Over the course of the videos various tragedies take place in these worlds. Hands from above wield knives, choppers or blow-dryers, and proceed to aggravate the landscape, toppling the parsley trees, slicing the fruit and meat formations in their destructive rampage until all is laid waste and we are left with the raw materials stripped back. But in the same way that the micro is initially interpreted as macro—foodstuffs as landscapes—we still feel the urge to remap these interventions as natural phenomena, tsunami, earthquake, or war.

Song Dong’s work has consistently dealt with this urge, confronting these delusions of fixed meanings through various tactics. Works such as Breaking Mirror (1999), Crumpling Shanghai (2000) and Burning Mirror (2001), present an image of reality destroyed in the way indicated by the titles, physically exposing the image for what it is. The new works are a continuation of a series taking food as their material, either in videos such as Eating Landscape (2005), where a fish-head vista is picked apart by chopstick-wielding hands; or, large-scale installations of cityscapes formed of sweets, consumed by the audience over the course of the exhibition.

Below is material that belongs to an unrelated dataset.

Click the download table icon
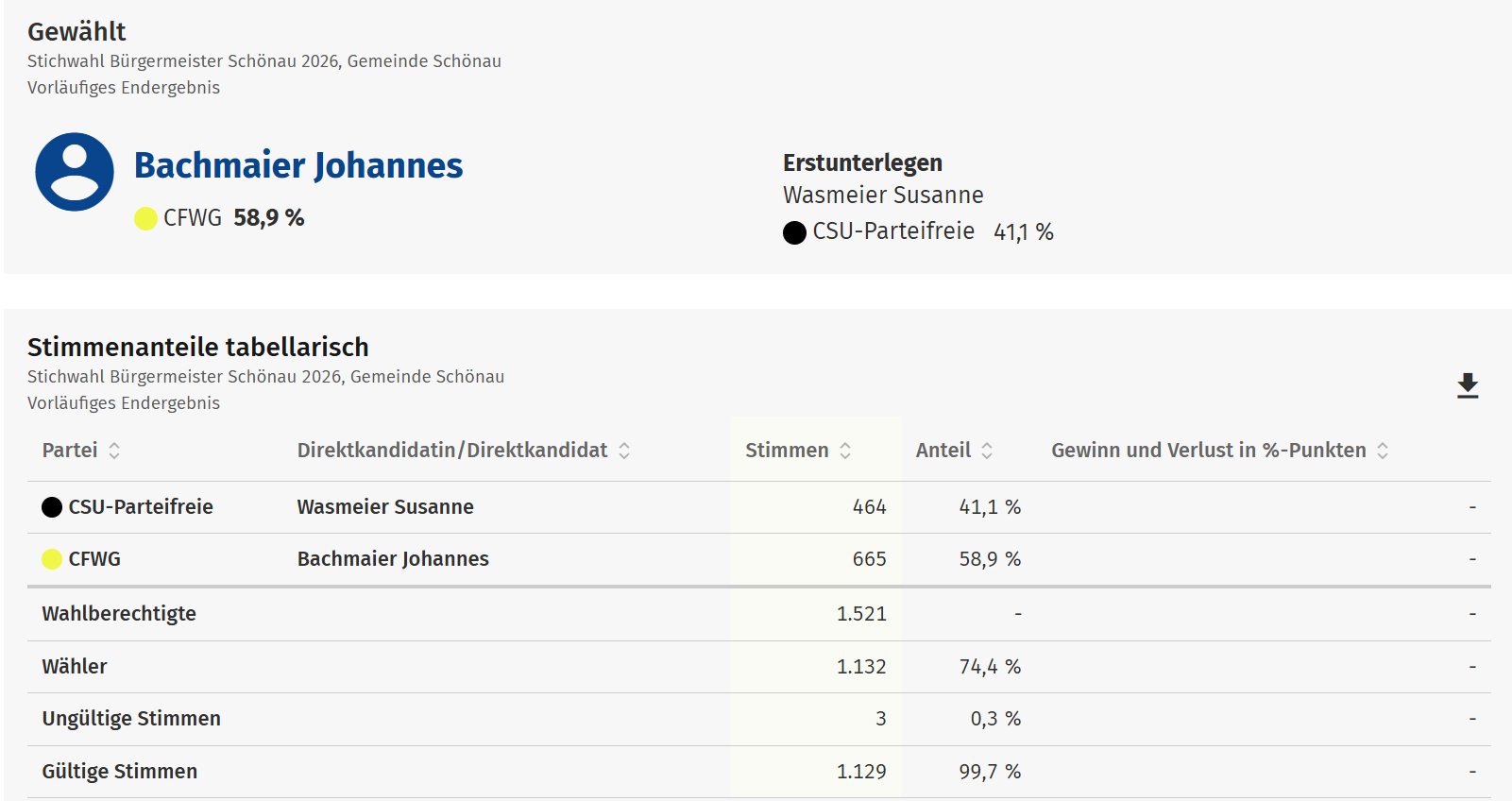This screenshot has height=801, width=1512. [x=1467, y=385]
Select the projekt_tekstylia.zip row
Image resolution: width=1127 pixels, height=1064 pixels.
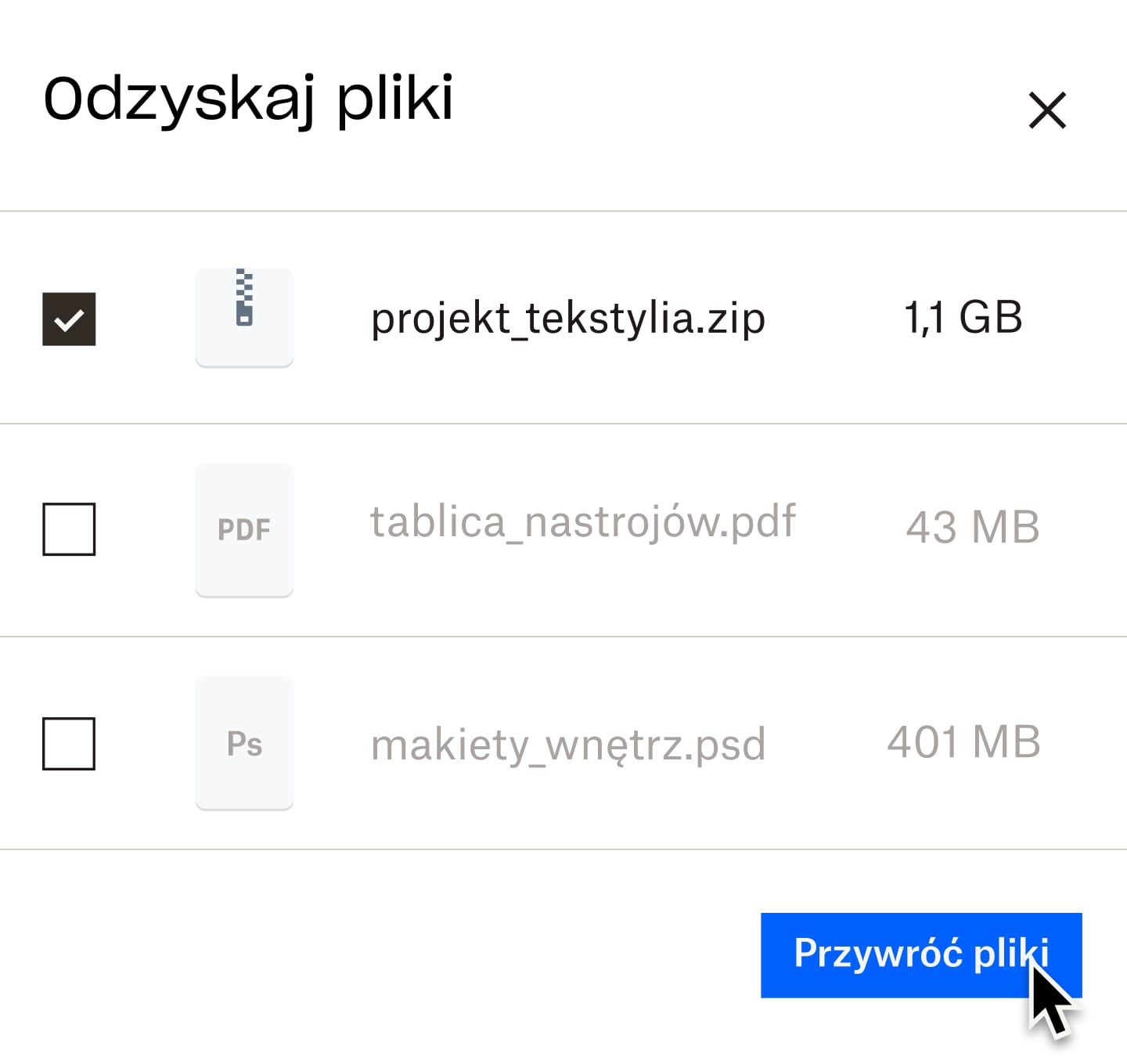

An interesting counterpoint to the works at Pace Beijing is fortuitously on display at Beijing Center for the Arts this month in the group show “H2O.” Touched 100 Years (2010) presents 100 small monitors each showing a well-known photograph from world history, one for each year from 1910 to 2010. Every so often a hand brushes across the photo, disturbing the surface and revealing it to be a layer of water between the photograph and camera. The hand disappears off-screen, the water settles, and once again the photo is clear – but the clarity of the image and the ability to gain knowledge through touch has been thrown into doubt by this simple gesture. Whereas Touched 100 Years presents the image as a point of return interrupted by the process of disruption, A Blot on the Landscape offers no such restoration of the image.

The installation of Touched 100 Years, with its floor-hugging chain of videos snaking around the walls of the gallery,feels entirely appropriate to the extent of the piece – something which unfortunately cannot be said of the installation at Pace Beijing. It’s difficult to see how the four video projections of A Blot on the Landscape successfully occupy the amount of space they are required to fill. It is as if the installation feels it must make up for a lack in the works themselves, which may indeed be the case as these are only modest developments over Song Dong’s previous works. I feel this conflict between the arrangement and the works detracts from the overall experience, diluting the works. The weakness of the installation is mirrored in the weakness of the wall text introducing the works. This “Preface”—in pride of place as the contextualization for the works within the Gallery—seems to bear little direct relation to the works on display. Ultimately textual vagueness and contradictions, coupled with a weak installation do the artist and his works little service.